Documento:
***

Da esquerda para a direita: Vasco Gonçalves, Otelo Saraiva de Carvalho e Rosa Coutinho Eduardo Lourenço, que assina o prefácio do livro "O dia inicial", escreve que o 25 de Abril foi "o dia de pura glória de Otelo e não terá outro maior". Talvez por isso Otelo Saraiva de Carvalho insista na ideia que, no dia 26, a sua missão estava cumprida e o seu desejo era voltar a dar aulas na Academia Militar. Não foi assim e, 37 anos depois, Otelo defende, com a mesma convicção de outros tempos, a democracia directa e justifica os excessos do PREC. "Exorbitei muitas vezes as minhas funções, eu reconheço isso, mas a revolução era para se fazer ou não?", diz a certa altura desta conversa o operacional de Abril, que, perante a insistência sobre os métodos utilizados durante o chamado período revolucionário em curso, remata com um "tinha de ser assim, pá". Foi nessa altura que mudámos de assunto para falar do país, do FMI, do governo ou das próximas eleições. Otelo resume o que pensa e sente numa frase: "O desgosto é grande."
No livro "O tempo inicial" relata o fim da acção que desenvolve no Posto de Comando e sublinha que ficou sozinho. Às 13 horas do dia 25 de Abril, quando toda a gente festejava nas ruas, o Otelo era um homem só?
Aquela gente toda que estava no Posto de Comando saiu para ir ver a alegria que estava nas ruas e eu dei comigo sozinho. Arrumei as coisas - as granadas e as pistolas que tinham para ali ficado - e fui-me embora. Estava sozinho. O Sanches Osório e o Lopes Pires disseram, mais tarde, que estiveram lá até ao dia 27, mas quando eu saí não estava lá ninguém. Apaguei a luz, fechei a porta, meti-me no carro e fui para casa. A minha missão estava cumprida.
E foi para casa?

***

Tarefas do exercício:
**a)** Segundo a entrevista a Otelo Saraiva de Carvalho, quem assina o prefácio do livro "O dia inicial"?
**b)** Apresente a continuação da entrevista a Otelo Saraiva de Carvalho, começando logo a seguir à pergunta "E foi para casa?".
A listagem não tem qualquer papel nesta parte.

(Itens de dados)

***

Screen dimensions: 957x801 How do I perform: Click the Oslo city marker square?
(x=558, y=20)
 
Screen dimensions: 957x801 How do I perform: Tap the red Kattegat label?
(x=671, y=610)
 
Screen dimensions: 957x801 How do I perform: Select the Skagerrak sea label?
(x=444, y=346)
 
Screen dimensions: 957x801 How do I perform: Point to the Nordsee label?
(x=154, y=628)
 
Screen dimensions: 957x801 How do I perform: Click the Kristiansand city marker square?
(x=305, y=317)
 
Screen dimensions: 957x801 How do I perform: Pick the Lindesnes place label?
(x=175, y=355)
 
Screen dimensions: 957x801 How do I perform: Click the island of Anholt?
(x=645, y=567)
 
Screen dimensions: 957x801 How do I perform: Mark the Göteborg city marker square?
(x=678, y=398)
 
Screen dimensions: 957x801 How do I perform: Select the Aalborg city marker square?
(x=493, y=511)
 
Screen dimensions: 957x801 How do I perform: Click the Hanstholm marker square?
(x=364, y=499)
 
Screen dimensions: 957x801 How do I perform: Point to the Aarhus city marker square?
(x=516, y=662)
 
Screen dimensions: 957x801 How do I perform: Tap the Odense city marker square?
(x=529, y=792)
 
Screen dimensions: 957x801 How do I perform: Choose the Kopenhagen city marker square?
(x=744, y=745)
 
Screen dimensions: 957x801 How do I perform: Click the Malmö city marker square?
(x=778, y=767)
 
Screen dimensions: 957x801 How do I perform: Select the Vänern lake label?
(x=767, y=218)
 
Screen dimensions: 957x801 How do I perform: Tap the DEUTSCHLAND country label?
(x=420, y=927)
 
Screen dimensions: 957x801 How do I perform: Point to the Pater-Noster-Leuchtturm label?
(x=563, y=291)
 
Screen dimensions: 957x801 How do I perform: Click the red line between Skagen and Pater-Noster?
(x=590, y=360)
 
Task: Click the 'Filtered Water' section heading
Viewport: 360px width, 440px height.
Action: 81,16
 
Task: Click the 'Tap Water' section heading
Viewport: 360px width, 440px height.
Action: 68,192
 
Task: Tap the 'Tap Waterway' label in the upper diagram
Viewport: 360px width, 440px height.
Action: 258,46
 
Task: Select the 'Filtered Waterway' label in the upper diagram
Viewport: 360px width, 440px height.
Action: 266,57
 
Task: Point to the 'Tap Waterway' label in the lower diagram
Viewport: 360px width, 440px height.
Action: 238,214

***

Respostas do exercício:
**a)** Eduardo Lourenço.

**b)**
Fui. Eu despedi-me da minha mulher no dia 23 e fui dormir à Pontinha nessa noite por uma questão de precaução. No dia 24 fui para o Posto de Comando. Na noite de 23 a minha mulher não sabia ainda o que eu era no movimento e expliquei- -lhe: "Vou fazer uma revolução. Aqueles papéis que eu andava a escrever estão relacionados com as missões que estão distribuídas e eu vou coordenar. Eu vou amanhã iniciar a revolução."
E qual foi a reacção da sua mulher?
Ela perguntou o que é que podia acontecer se nós fôssemos derrotados e eu disse-lhe: "Não, olha, na sexta-feira estou cá para almoçar contigo." Quando saí do Posto de Comando fui para casa e disse-lhe: "Vamos almoçar."
Estamos numa situação de crise grave. Não só financeira, como económica e política. Há o risco de haver uma nova ruptura como no 25 de Abril de 1974?
Estão a ser criadas condições para isso. Curiosamente o poder capitalista acaba sempre por se encaminhar para o suicídio. Estes regimes capitalistas, regimes da burguesia, têm tendência para isso. Vão sempre encontrando novas formas de se manter no poder, mas a verdade é que se vão suicidando.
Encontra algum paralelo entre o fim da ditadura e os tempos que estamos a viver?
Talvez pela teimosia na continuidade de uma política que já não é aceite. O aumento do desemprego e do custo de vida, que leva a uma cada vez maior dificuldade do povo, pode levar também a uma eclosão social que, sendo do tipo de uma insurreição popular sem nenhuma organização, sem nenhum comando, pode levar a um desastre. Por outro lado, se houver algum comando sobre essa insurreição levada a cabo ou por partidos ou por Forças Armadas pode vir a transformar-se numa nova ditadura. Correm-se sempre riscos, mas é o próprio regime que vai criando condições para ser abatido. Foi o que aconteceu com o fascismo em Portugal, que demorou muito tempo, mas acabou por acontecer.
Imagina hoje as Forças Armadas a tomarem alguma posição contra o regime?
Não, as circunstâncias são diferentes. Em 1974 as Forças Armadas estavam numa guerra colonial e era obrigatório o serviço militar. Com excepção do quadro permanente, os outros eram compelidos à prestação do serviço militar e quando se dá a oportunidade de alterar o sistema essa massa enorme tem tendência a apoiar uma acção deste género. Actualmente as Forças Armadas têm corpos de voluntários - houve uma redução enormíssima do número de efectivos - que ganham ajudas de custo e estão bem. Só se poderá criar condições no âmbito militar para uma revolta se o governo, a certa altura em desespero, começar a reduzir as vantagens económicas. Começar a reduzir os salários, as pensões ou a retirar regalias como o 13.o mês ou o 14.o mês.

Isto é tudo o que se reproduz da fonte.